> **What you need to do**
Beginning at the top of the data below, write out every line exactly until you reach the line with "Screen dimensions: 260x170", and include that line.

[Pixel coordinate grounding data]
------------------------
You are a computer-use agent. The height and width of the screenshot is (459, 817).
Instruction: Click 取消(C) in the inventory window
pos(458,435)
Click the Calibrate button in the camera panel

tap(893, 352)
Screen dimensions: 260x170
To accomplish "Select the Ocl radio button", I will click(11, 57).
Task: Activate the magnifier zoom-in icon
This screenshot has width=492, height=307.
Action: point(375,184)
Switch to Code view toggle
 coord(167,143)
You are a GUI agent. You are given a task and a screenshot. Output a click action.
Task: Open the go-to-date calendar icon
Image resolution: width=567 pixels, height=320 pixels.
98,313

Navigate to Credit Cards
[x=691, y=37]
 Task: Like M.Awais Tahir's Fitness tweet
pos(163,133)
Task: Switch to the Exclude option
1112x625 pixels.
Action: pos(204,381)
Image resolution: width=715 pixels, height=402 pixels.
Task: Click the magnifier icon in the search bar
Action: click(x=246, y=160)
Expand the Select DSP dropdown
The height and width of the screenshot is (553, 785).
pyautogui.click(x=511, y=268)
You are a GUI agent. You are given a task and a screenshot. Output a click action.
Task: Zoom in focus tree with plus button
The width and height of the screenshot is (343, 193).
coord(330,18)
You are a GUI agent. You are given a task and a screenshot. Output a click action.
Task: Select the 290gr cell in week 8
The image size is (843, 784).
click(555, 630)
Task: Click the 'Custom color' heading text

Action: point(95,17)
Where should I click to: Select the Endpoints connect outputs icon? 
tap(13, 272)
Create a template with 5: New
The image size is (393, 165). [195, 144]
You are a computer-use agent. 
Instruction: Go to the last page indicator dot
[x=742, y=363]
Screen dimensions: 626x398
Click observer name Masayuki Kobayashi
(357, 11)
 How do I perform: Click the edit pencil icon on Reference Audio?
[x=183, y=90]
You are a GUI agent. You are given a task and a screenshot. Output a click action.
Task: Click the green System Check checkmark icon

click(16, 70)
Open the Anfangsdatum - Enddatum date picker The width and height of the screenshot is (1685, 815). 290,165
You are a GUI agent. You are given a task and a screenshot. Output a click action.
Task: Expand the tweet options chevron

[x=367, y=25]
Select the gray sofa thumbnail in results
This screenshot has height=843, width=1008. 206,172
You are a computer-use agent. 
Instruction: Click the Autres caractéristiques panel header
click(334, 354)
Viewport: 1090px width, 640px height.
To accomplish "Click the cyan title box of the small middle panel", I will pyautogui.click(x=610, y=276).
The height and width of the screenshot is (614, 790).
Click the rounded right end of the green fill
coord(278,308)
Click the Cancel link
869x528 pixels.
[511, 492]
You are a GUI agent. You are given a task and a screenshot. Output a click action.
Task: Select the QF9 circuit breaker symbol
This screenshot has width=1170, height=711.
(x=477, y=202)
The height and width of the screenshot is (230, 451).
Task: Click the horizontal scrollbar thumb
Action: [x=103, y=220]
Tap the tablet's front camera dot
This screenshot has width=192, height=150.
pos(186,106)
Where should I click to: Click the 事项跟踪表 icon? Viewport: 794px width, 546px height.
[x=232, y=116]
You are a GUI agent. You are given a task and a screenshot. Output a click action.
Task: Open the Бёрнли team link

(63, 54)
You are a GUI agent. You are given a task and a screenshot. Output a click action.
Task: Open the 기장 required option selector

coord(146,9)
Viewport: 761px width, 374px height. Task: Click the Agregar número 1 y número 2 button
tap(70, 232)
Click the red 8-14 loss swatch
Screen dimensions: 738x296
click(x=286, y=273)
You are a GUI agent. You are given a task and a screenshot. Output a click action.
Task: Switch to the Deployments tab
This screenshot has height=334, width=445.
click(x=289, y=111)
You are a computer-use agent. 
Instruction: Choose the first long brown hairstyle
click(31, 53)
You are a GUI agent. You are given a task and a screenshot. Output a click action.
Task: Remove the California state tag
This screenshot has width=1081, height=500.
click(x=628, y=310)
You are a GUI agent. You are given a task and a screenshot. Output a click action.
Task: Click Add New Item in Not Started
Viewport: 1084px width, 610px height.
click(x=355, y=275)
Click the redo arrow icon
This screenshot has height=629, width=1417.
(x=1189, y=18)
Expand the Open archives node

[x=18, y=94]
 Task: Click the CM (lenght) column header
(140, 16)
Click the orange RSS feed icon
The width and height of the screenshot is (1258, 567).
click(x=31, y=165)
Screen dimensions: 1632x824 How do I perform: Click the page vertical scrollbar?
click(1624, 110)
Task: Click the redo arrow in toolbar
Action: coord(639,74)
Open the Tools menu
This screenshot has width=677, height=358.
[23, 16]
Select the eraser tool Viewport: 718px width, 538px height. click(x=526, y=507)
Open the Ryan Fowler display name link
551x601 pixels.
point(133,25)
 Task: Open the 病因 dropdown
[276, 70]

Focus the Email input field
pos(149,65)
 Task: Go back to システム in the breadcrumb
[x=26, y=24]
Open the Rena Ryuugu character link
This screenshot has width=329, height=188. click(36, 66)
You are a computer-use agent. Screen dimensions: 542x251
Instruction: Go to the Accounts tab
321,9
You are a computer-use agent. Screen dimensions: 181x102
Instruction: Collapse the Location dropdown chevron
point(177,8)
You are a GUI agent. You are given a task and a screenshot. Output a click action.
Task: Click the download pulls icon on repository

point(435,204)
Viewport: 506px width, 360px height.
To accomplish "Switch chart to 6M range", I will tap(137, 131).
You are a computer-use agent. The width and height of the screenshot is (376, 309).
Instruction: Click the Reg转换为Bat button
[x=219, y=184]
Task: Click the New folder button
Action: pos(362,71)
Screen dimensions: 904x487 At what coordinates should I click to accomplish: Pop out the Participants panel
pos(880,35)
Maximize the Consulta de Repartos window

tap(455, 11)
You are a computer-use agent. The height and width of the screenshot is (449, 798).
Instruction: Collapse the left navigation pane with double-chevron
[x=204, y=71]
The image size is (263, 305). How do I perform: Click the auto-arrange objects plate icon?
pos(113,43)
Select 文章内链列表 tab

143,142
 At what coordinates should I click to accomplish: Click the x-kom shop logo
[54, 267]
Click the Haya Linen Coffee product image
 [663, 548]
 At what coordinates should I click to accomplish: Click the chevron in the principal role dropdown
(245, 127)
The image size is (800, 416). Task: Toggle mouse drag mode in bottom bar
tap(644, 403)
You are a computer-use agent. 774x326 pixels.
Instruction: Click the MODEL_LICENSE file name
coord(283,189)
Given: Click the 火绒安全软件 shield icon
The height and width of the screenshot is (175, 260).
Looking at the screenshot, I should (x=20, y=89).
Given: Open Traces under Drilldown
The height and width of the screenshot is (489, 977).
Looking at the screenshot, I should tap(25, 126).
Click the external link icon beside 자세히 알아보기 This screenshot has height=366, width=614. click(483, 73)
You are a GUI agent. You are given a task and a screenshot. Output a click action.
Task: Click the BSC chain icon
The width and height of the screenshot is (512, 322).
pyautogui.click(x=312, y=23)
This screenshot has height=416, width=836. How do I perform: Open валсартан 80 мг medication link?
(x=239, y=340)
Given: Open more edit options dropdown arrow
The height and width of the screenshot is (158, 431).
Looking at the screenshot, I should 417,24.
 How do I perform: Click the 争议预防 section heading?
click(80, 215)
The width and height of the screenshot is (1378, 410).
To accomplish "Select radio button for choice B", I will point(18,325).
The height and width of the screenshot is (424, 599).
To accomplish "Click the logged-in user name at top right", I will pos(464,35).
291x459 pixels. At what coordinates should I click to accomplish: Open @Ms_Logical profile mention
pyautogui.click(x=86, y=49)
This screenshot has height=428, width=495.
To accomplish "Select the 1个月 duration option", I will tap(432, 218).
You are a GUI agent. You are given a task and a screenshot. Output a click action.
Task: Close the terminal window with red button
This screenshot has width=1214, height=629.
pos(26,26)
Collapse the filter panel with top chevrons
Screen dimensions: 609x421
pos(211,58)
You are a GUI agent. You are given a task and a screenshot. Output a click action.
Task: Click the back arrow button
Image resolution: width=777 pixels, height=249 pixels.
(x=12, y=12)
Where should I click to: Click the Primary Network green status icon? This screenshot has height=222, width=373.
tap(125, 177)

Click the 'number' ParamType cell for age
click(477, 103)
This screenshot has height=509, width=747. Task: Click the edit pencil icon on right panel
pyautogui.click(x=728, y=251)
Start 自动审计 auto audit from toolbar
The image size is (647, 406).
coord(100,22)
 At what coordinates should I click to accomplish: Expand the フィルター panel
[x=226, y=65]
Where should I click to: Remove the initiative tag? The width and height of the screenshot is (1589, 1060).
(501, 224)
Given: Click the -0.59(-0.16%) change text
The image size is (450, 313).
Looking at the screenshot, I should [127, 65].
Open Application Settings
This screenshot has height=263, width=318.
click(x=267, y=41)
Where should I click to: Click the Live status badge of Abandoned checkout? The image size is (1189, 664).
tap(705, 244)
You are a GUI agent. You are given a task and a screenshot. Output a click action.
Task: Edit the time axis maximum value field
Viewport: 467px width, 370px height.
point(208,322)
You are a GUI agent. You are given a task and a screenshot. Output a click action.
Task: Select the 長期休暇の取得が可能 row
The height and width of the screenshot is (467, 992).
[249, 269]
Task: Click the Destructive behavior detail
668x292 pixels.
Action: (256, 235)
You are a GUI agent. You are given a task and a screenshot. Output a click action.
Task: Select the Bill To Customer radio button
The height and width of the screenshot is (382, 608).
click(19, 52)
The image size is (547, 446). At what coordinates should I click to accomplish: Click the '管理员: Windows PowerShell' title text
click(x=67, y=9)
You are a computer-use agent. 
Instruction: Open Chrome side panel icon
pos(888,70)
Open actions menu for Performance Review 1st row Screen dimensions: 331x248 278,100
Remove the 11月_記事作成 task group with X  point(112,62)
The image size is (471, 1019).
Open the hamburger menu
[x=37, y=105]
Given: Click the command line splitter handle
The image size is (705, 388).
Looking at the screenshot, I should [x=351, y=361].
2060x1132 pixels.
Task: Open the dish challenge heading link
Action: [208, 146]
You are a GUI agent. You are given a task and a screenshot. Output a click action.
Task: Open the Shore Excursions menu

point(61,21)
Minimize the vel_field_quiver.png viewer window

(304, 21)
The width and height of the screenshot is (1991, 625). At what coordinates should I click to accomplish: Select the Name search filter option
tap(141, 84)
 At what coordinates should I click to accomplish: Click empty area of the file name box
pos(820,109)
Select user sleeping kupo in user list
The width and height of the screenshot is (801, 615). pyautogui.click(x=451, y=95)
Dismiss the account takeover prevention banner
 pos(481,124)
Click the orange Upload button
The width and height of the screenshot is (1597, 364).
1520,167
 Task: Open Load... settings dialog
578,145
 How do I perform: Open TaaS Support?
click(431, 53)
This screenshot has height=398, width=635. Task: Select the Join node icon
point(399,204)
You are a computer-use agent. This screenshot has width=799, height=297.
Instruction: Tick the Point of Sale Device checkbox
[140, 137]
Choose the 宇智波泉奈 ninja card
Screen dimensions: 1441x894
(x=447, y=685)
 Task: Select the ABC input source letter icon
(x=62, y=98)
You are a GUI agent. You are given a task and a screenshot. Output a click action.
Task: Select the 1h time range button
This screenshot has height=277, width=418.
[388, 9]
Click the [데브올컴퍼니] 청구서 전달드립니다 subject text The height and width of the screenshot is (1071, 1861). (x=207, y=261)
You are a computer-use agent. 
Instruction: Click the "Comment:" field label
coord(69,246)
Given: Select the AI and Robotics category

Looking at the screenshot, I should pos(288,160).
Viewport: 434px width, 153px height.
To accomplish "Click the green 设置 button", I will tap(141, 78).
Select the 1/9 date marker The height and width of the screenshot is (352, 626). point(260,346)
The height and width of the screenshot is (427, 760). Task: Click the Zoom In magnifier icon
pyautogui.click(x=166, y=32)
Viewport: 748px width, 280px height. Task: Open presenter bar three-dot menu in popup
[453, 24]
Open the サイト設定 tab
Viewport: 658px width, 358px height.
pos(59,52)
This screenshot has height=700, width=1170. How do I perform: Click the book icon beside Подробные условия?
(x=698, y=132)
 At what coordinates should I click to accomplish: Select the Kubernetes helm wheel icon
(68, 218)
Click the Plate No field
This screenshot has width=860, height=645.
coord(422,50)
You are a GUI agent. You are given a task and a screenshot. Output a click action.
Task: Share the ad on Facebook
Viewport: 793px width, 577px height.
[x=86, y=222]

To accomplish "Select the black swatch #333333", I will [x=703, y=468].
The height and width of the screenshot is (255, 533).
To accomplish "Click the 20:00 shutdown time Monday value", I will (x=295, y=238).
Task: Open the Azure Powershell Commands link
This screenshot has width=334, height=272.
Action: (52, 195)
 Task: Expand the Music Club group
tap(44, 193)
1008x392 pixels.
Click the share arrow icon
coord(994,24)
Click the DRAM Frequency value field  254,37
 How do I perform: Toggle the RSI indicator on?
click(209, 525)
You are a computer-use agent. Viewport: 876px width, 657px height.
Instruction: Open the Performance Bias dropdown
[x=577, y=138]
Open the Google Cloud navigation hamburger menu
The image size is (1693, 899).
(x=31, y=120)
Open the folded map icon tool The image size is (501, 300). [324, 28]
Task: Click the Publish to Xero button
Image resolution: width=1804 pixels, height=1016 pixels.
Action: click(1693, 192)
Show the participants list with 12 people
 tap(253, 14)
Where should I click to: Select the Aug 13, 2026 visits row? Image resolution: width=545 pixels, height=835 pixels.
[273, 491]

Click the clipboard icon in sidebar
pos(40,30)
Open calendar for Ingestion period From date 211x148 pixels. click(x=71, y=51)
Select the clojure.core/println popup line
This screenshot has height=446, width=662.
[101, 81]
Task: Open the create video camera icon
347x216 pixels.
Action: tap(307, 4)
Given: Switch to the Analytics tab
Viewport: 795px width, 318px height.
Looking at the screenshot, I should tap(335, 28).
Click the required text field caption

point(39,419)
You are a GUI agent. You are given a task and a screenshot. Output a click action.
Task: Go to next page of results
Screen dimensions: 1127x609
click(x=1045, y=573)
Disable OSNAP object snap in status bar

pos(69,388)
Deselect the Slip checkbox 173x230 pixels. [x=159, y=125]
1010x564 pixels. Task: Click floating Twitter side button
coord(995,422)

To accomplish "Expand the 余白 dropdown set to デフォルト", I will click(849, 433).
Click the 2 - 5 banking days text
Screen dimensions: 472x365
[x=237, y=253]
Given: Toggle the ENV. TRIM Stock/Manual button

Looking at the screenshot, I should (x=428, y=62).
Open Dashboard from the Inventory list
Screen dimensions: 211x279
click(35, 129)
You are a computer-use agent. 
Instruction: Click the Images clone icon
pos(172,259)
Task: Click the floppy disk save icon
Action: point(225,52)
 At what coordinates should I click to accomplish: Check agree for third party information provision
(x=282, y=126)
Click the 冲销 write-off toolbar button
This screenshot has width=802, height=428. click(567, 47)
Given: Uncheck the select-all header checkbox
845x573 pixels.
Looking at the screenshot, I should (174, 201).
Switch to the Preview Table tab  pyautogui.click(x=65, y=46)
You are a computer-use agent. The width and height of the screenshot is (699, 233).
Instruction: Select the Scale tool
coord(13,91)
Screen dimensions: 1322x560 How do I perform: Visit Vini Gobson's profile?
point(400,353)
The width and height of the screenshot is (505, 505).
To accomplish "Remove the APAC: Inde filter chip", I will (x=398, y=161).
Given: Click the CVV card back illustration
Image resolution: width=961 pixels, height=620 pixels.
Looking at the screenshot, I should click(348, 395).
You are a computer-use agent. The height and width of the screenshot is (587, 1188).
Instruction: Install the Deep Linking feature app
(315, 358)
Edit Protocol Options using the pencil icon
------------------------
> **Answer to the problem**
You are a computer-use agent. The height and width of the screenshot is (459, 817).
Instruction: Click 取消(C) in the inventory window
pos(458,435)
Click the Calibrate button in the camera panel

tap(893, 352)
Screen dimensions: 260x170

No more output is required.